5 décembre : 2° dimanche de l’Avent. Plutôt que de maudire la nuit, il vaut mieux allumer une lumière !

Les amateurs d’histoire sont gâtés ce dimanche ! Plus que les autres, ils peuvent goûter la saveur de cet évangile. En effet, vous avez remarqué que notre texte commençait par une énumération de personnages et de dates de l’histoire : « L’an quinze du règne de l’empereur Tibère, Ponce Pilate étant gouverneur de la Judée, Hérode étant alors au pouvoir en Galilée, son frère Philippe dans le pays d’Iturée et de Traconitide, Lysanias en Abilène, les grands prêtres étant Hanne et Caïphe. » Habituellement, il n’y a jamais de détails inutiles dans l’Évangile, c’est même le contraire, ce sont souvent les détails qui donnent à l’Évangile sa force. Ces détails historiques, il nous faut donc les étudier sérieusement si nous voulons goûter cet Evangile. Dans le cadre de cette homélie, il n’est évidemment pas question de faire un grand développement sur chacun de ces personnages, je ne dis que quelques mots.

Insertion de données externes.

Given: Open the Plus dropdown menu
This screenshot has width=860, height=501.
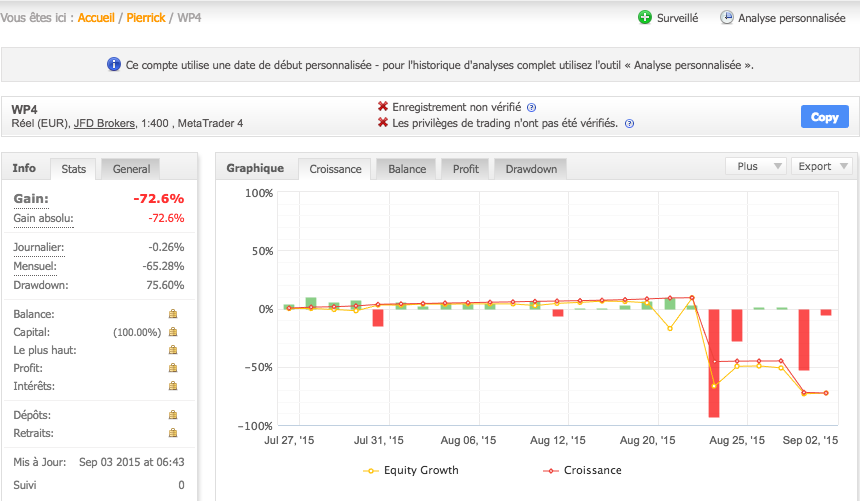Looking at the screenshot, I should click(x=755, y=167).
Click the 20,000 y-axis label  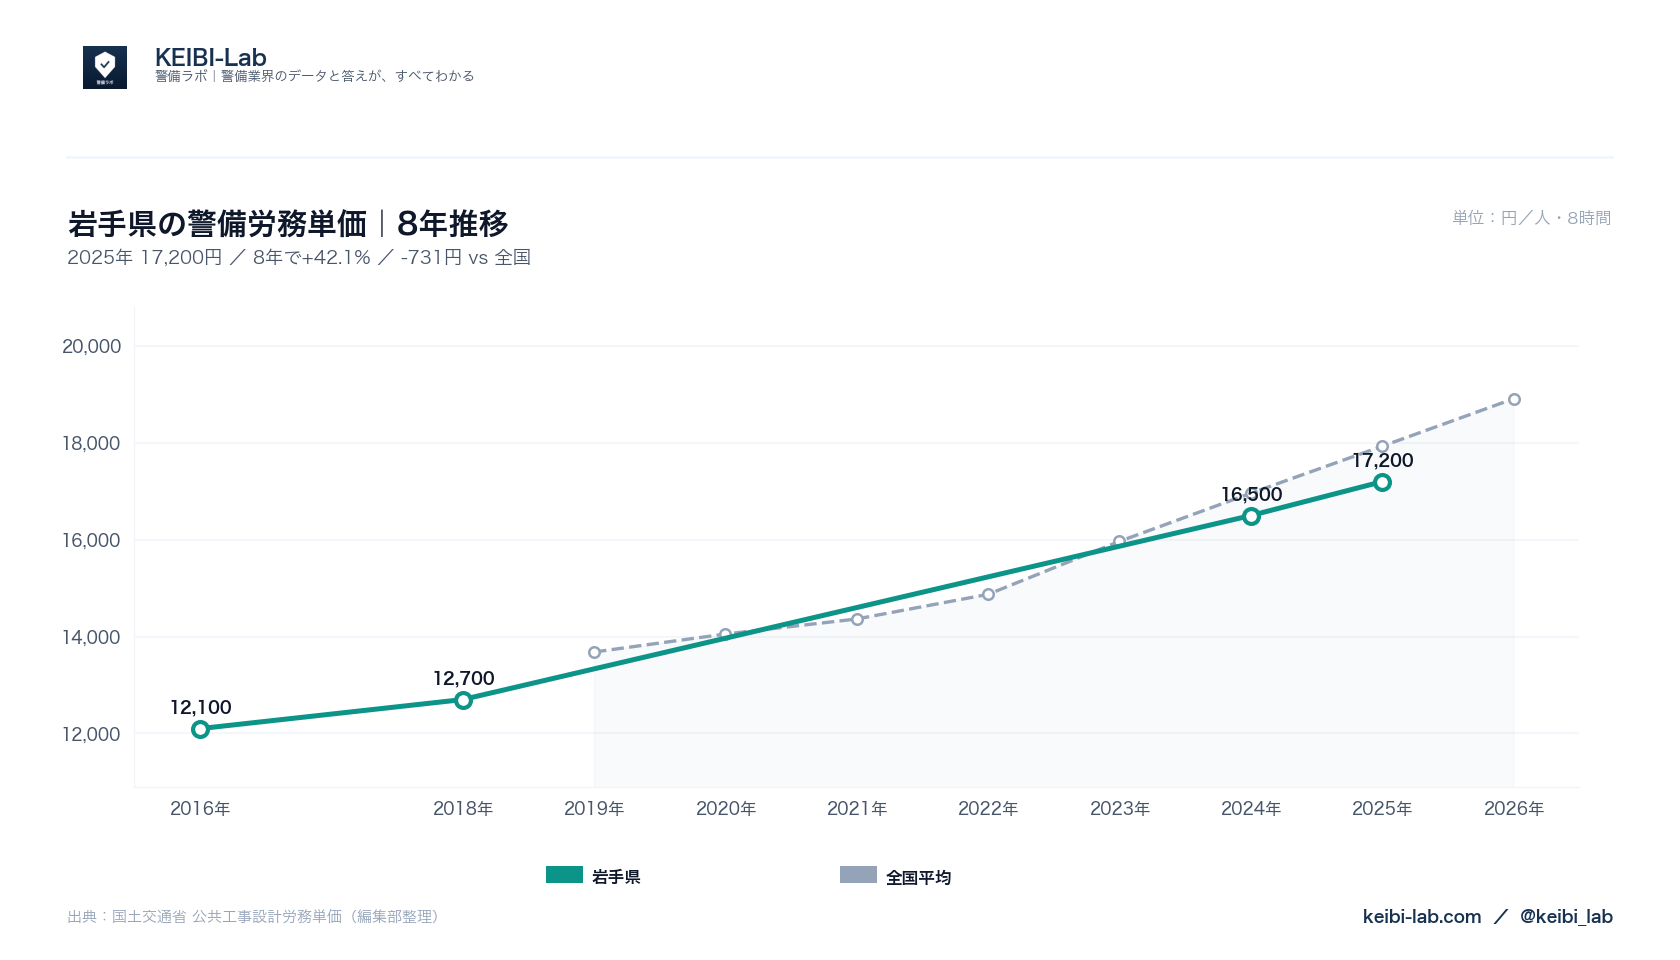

– Tibère n’a pas été un empereur particulièrement aimé, c’est le moins qu’on puisse dire. Par exemple, il mettra en place un homme influent pour surveiller son fils adoptif, Germanicus, qu’il trouvait de plus en plus envahissant. Comme par hasard, ce fils va mourir assez vite, vraisemblablement empoisonné. Et, Tibère ne participera même pas à la cérémonie du retour des cendres de son fils, c’est dire combien cet homme était sensible ! Détesté du peuple, pour se mettre à l’abri, il devra passer les dernières années hors de Rome, à Capri. 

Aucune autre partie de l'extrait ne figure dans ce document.